Ben Tameifuna et Adam Coleman tiennent le rôle de chefs d’orchestre de ce début de semaine hors norme.
À travers les stories Instagram de Cameron Woki, plusieurs moments des festivités bordelaises ont été dévoilés ce lundi soir. On y découvre les joueurs en pleine nuit en boîte au Monseigneur Nightclub, entourés de cadres comme Matthieu Jalibert. Mais c’est Adam Coleman qui attire particulièrement l’attention.
Le deuxième ligne australien arbore un nouveau tatouage fraîchement réalisé juste après le sacre, avec l’inscription : « Conquête. Défense. Ruck ! » Un tatouage encore tout frais alors que Coleman garde son maillot sur le dos.
De son côté, Ben Tameifuna poursuit son marathon festif, toujours en tenue de finale, maillot de match et médaille autour du cou. Dans plusieurs vidéos publiées sur les réseaux, on le voit déambuler dans les rues bordelaises et même circuler à vélo, bière en main, toujours en tenue de match. Le pilier tongien fait référence au « jour 3 » des célébrations accordées par le staff.
Tameifuna a également fait évoluer son tatouage lié à l’UBB. Après avoir dessiné une deuxième étoile au feutre le soir même de la victoire, il l’a désormais gravée définitivement au-dessus du logo du club.

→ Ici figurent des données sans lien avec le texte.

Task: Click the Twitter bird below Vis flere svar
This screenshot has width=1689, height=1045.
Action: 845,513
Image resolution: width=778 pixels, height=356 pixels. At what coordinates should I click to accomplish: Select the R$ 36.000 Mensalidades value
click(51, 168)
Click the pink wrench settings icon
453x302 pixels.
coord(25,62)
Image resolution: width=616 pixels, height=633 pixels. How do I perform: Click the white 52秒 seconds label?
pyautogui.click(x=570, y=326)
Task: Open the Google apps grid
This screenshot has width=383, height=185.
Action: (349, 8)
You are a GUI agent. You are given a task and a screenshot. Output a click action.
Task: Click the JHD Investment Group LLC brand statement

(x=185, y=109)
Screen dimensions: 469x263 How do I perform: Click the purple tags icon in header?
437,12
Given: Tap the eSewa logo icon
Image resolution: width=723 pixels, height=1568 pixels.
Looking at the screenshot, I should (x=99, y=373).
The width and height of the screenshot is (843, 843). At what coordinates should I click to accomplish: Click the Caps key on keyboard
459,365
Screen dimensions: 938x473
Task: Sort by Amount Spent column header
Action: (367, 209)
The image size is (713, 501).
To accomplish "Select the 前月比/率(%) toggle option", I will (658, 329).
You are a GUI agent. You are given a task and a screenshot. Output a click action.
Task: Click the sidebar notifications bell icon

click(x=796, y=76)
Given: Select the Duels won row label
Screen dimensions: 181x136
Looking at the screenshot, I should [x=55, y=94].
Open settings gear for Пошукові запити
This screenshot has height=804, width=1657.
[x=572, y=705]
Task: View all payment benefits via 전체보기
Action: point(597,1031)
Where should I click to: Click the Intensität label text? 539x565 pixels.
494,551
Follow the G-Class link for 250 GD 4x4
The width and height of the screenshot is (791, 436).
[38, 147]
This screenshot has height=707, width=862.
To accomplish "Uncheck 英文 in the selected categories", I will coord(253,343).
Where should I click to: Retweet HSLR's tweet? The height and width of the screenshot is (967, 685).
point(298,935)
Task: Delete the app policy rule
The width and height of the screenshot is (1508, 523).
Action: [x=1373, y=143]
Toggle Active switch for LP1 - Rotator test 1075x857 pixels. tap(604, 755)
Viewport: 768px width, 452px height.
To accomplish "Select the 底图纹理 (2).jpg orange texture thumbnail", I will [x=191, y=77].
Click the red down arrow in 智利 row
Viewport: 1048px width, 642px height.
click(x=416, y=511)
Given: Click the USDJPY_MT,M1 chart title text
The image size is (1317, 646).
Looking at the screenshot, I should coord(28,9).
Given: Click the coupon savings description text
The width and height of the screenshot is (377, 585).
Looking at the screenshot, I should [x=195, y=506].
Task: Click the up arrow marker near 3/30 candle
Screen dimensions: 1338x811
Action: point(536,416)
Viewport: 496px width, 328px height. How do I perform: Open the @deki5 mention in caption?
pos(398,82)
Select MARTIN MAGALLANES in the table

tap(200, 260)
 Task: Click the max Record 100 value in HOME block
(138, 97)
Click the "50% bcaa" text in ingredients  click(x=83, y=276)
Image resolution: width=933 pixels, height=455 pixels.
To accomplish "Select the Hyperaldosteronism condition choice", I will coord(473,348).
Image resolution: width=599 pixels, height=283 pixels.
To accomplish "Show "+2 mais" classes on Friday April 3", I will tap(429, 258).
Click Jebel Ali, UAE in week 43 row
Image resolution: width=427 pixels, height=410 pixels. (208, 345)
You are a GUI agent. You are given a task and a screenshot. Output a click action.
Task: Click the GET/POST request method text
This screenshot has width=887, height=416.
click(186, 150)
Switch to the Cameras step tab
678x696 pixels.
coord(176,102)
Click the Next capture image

Selon plusieurs sources, il serait même le véritable moteur des festivités depuis samedi.
Le manager bordelais Yannick Bru avait pourtant clairement assumé cette longue période de fête. « Il faut fêter les grandes victoires. » avait-il déclaré, prêt à laisser ses joueurs profiter pleinement de ce moment.
Le retour à la réalité est cependant attendu dès mercredi, avec la reprise de la préparation en vue du déplacement à Toulon dimanche prochain en Top 14. Reste à savoir dans quel état physique les Bordelais se présenteront à Mayol, après plusieurs jours de fête quasi ininterrompue.